Take the line containing "1568x768 pixels. Task: Click" through the last line of the data and retype those lines exactly. Pictures do not belong in the copy.

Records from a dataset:
☆ ☆ ☆ ☆
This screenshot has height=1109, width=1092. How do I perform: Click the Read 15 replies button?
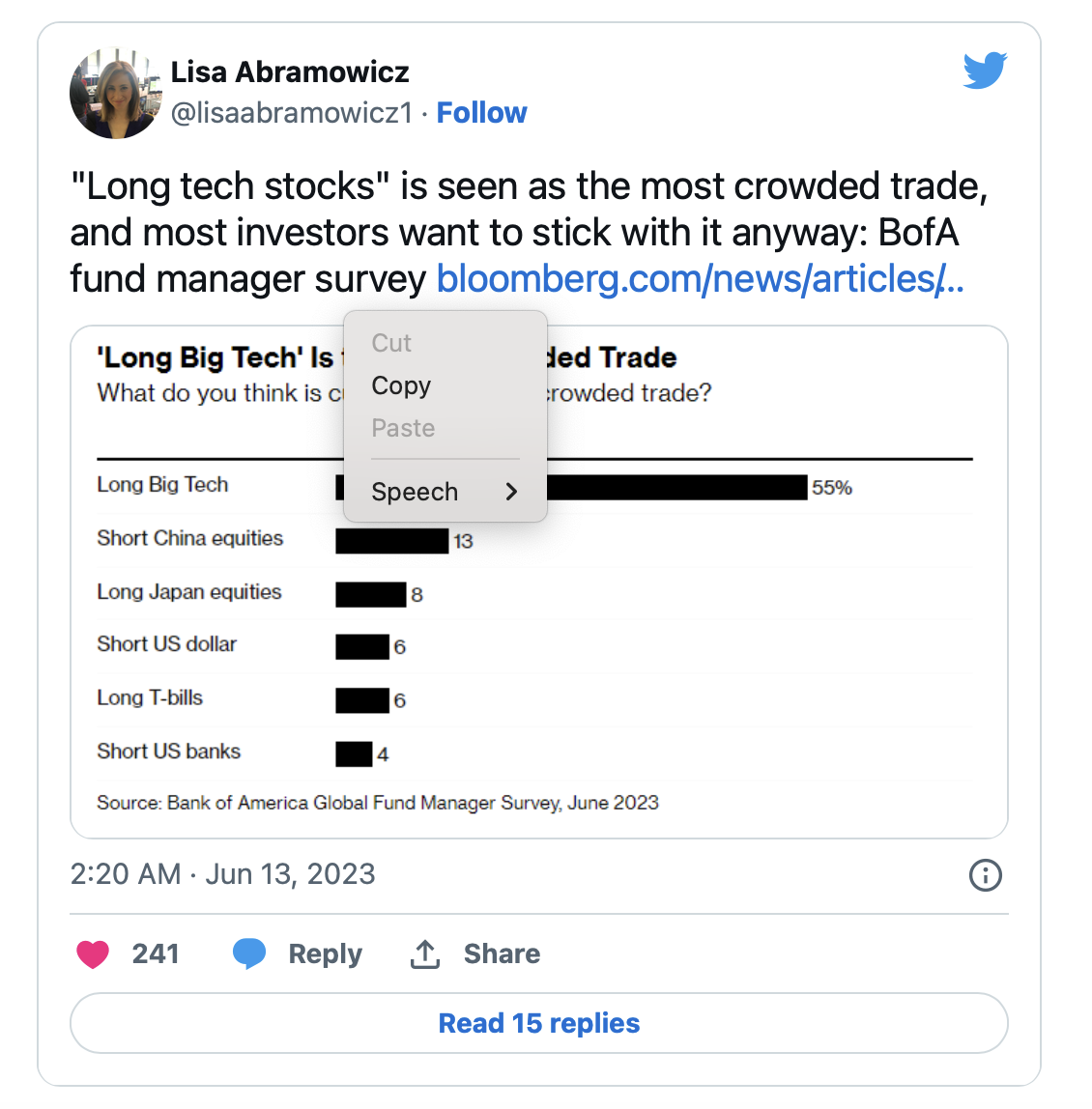539,1023
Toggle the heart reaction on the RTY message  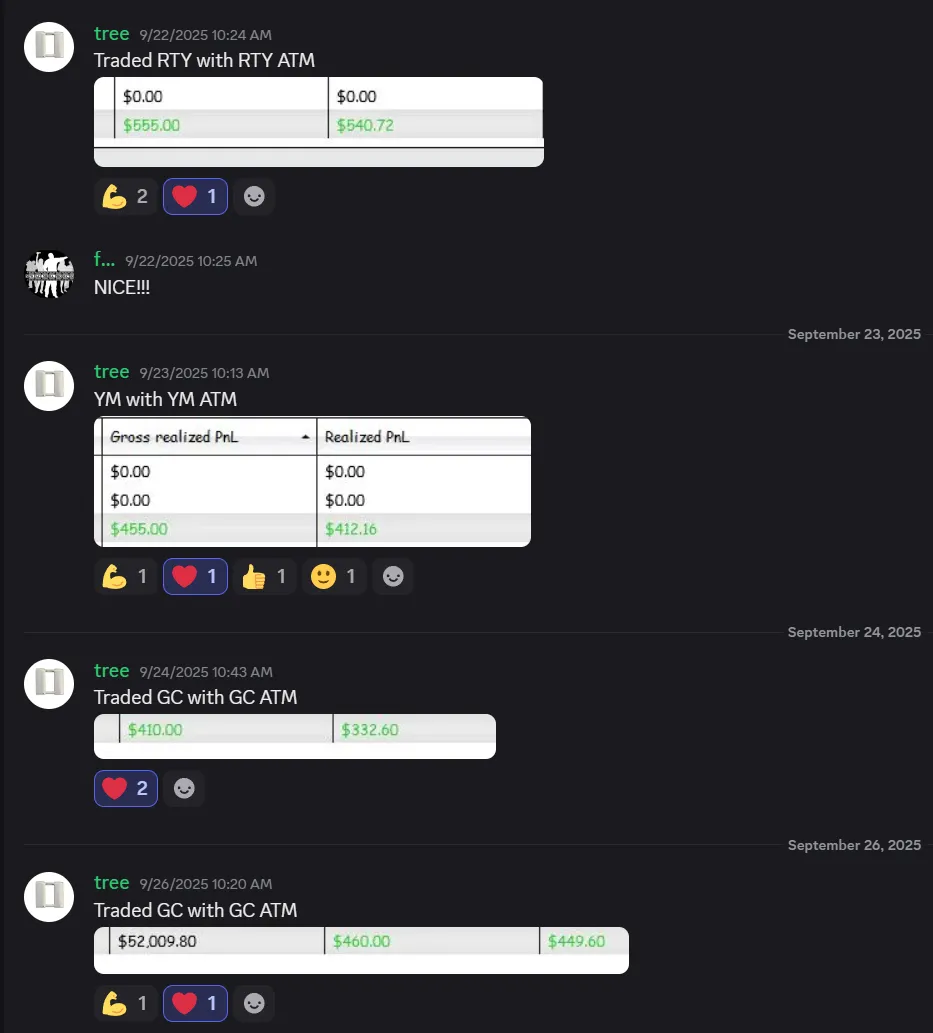point(195,197)
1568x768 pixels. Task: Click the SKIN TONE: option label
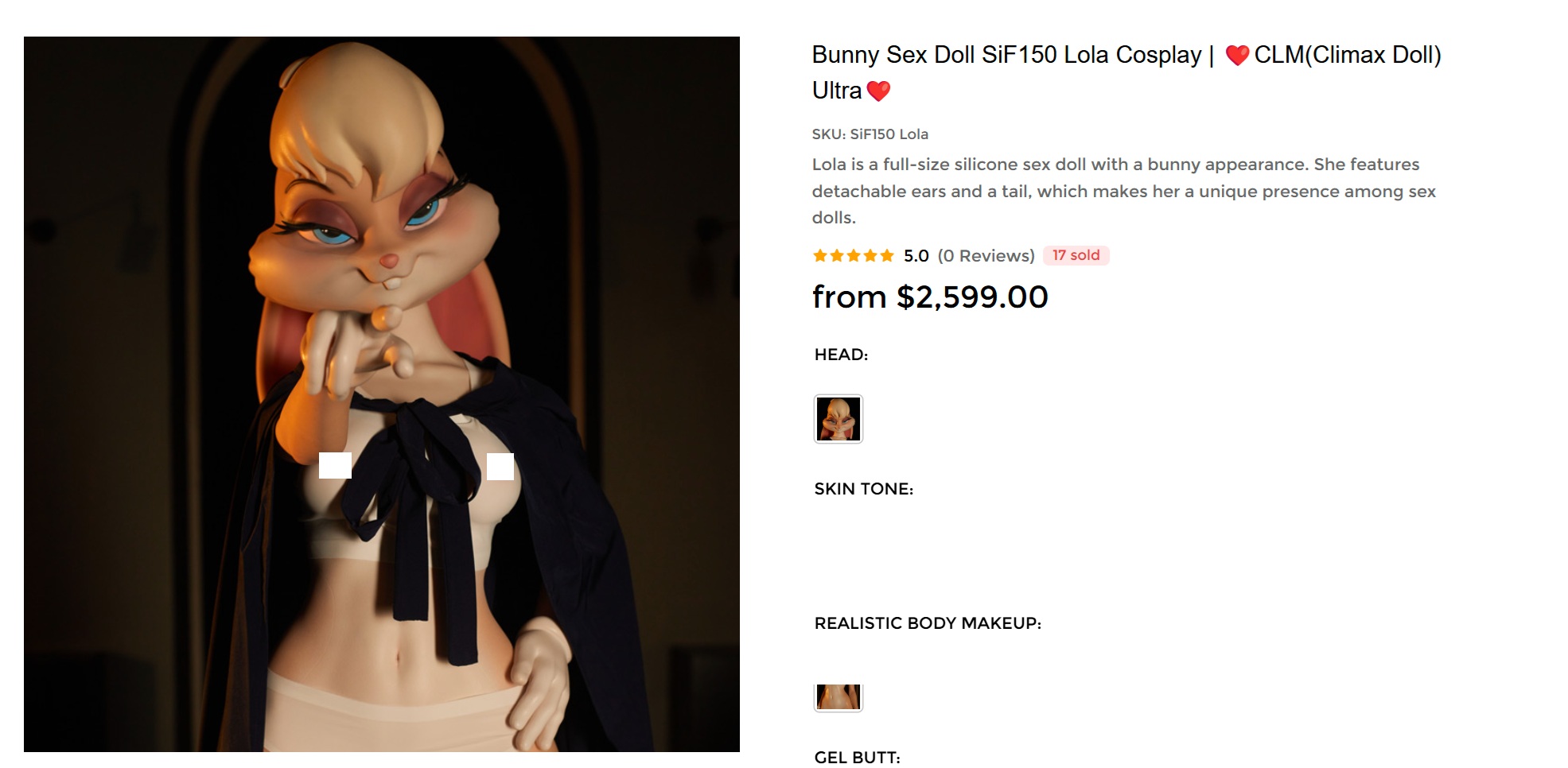[864, 489]
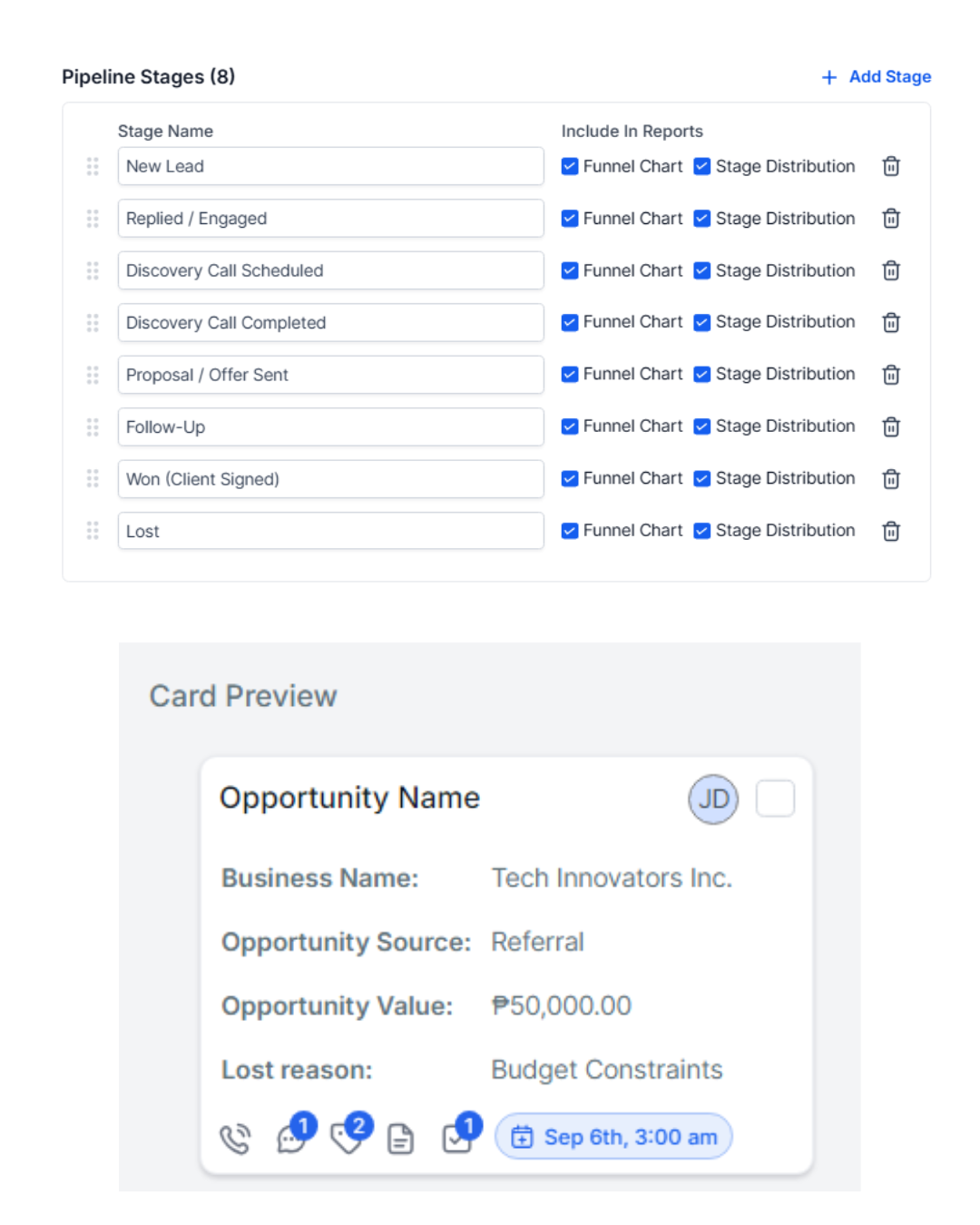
☆ ☆ ☆ ☆
TASK ANSWER:
1568x768 pixels. Task: Click the SKIN TONE: option label
[864, 489]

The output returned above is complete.